Pepián de Pollo
Pepián de Pollo is a complex, hearty Guatemalan stew characterized by its thick, dark sauce made from toasted seeds, nuts, and charred vegetables. It is a soul-warming dish that perfectly marries indigenous Mayan techniques with Spanish ingredients like cinnamon and cloves.
by United by Taste
Pepián is widely considered the national dish of Guatemala and was declared a National Cultural Heritage in 2007. Its origins are deeply rooted in the Kaqchikel Mayan culture, where it was historically served during religious and ceremonial rituals.
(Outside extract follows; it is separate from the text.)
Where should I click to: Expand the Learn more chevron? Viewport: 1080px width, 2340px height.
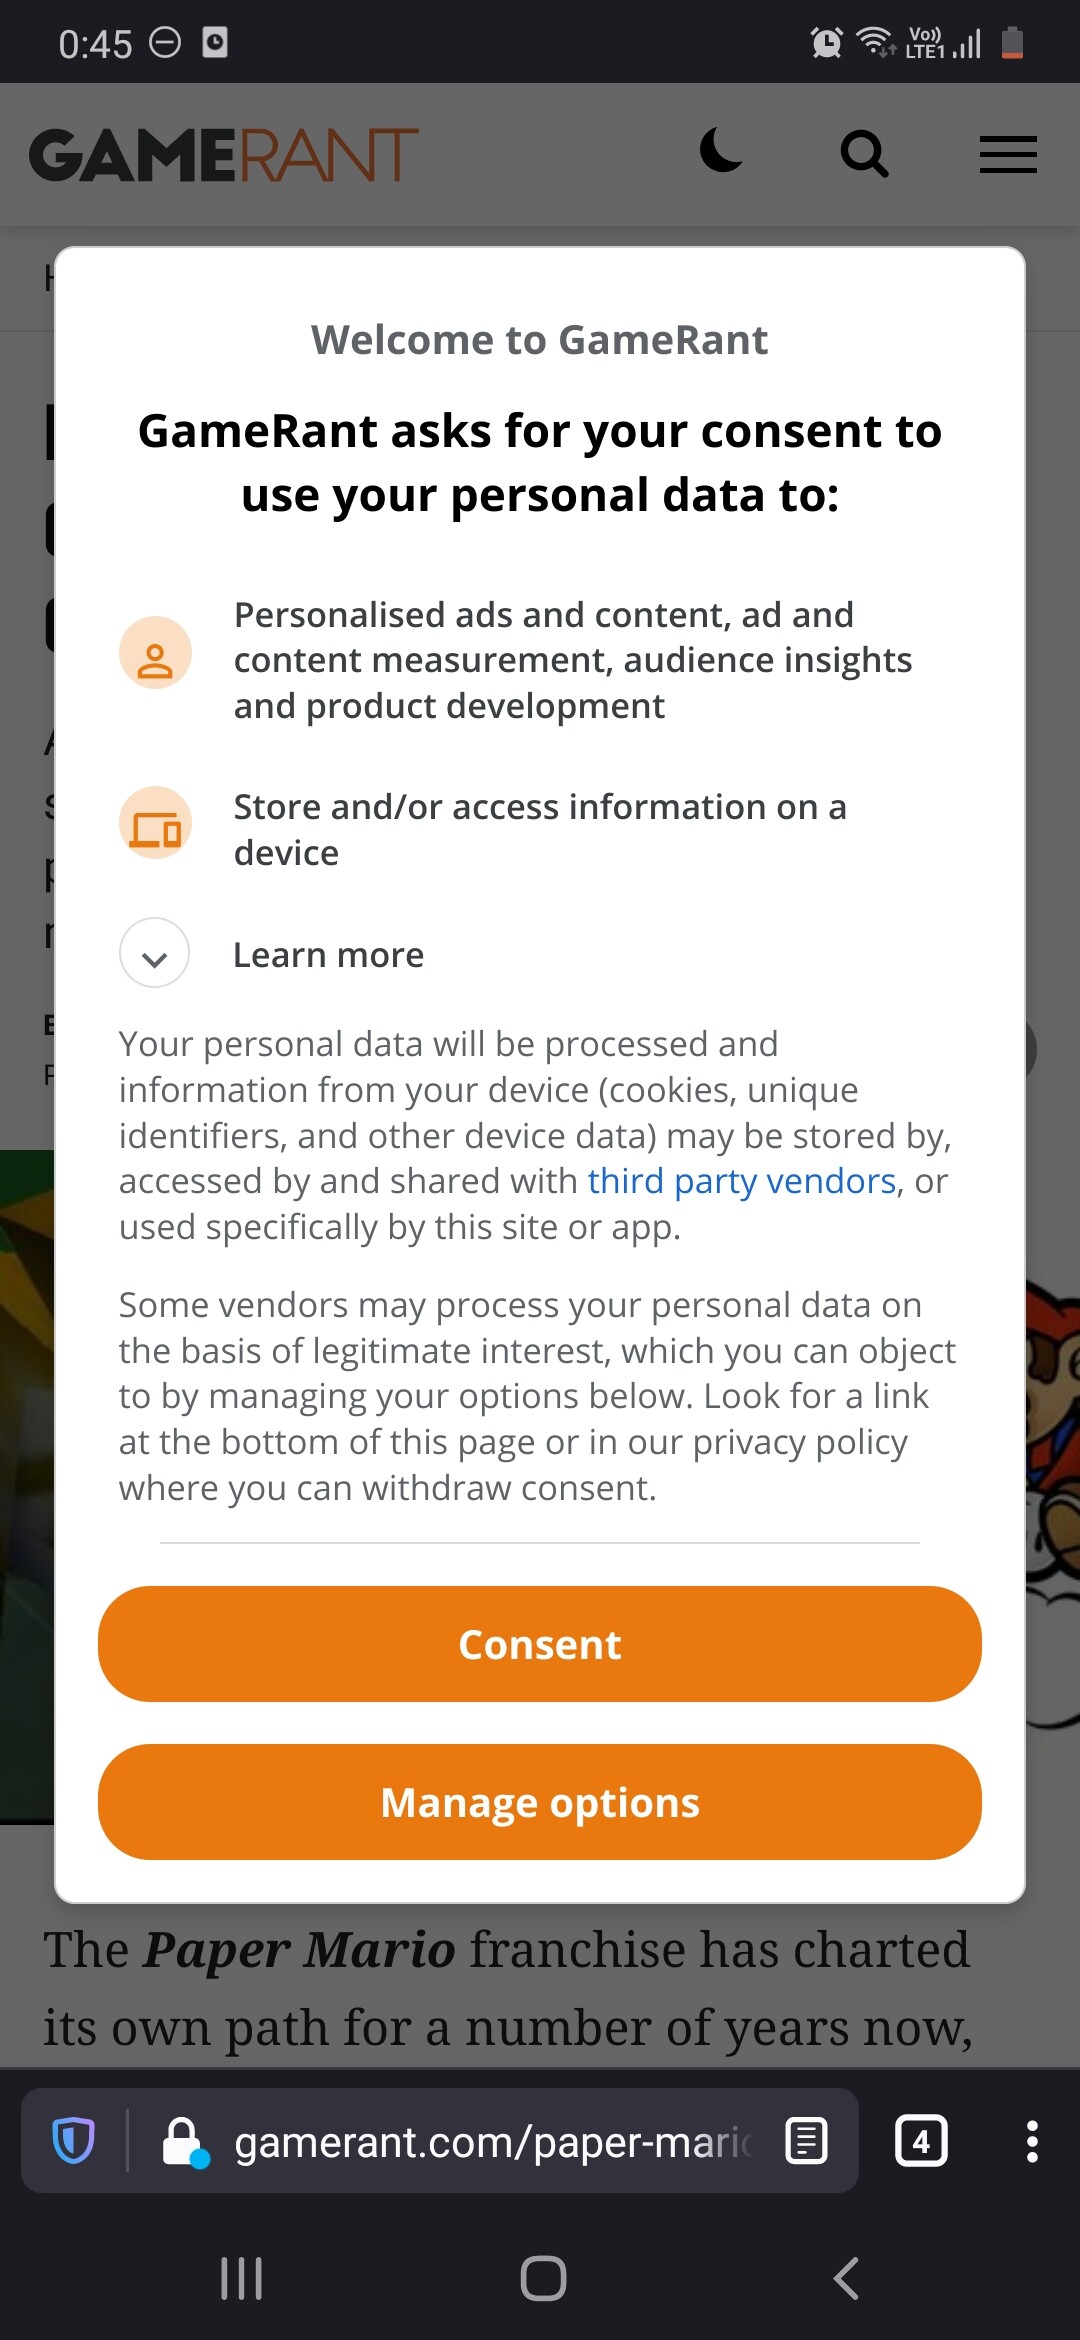click(155, 954)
The dish is a "Mestizo" creation—it represents the blending of two worlds. The pre-Hispanic base relies on pumpkin seeds (pepitoria), sesame seeds, and local chilies (typically guaque and pasa), while the Spanish influence brought meat, cinnamon, and cilantro to the pot.
While chicken is the most common protein today, you will find variations using beef or pork, and in some regions, a "Pepián Negro" which is darker and more toasted, versus a "Pepián Colorado" which is redder and uses more achiote or tomatoes. Unlike some Mexican moles which can be sweet, Pepián is savory, earthy, and nutty. It is traditionally served with a side of white rice and thick, hand-slapped corn tortillas.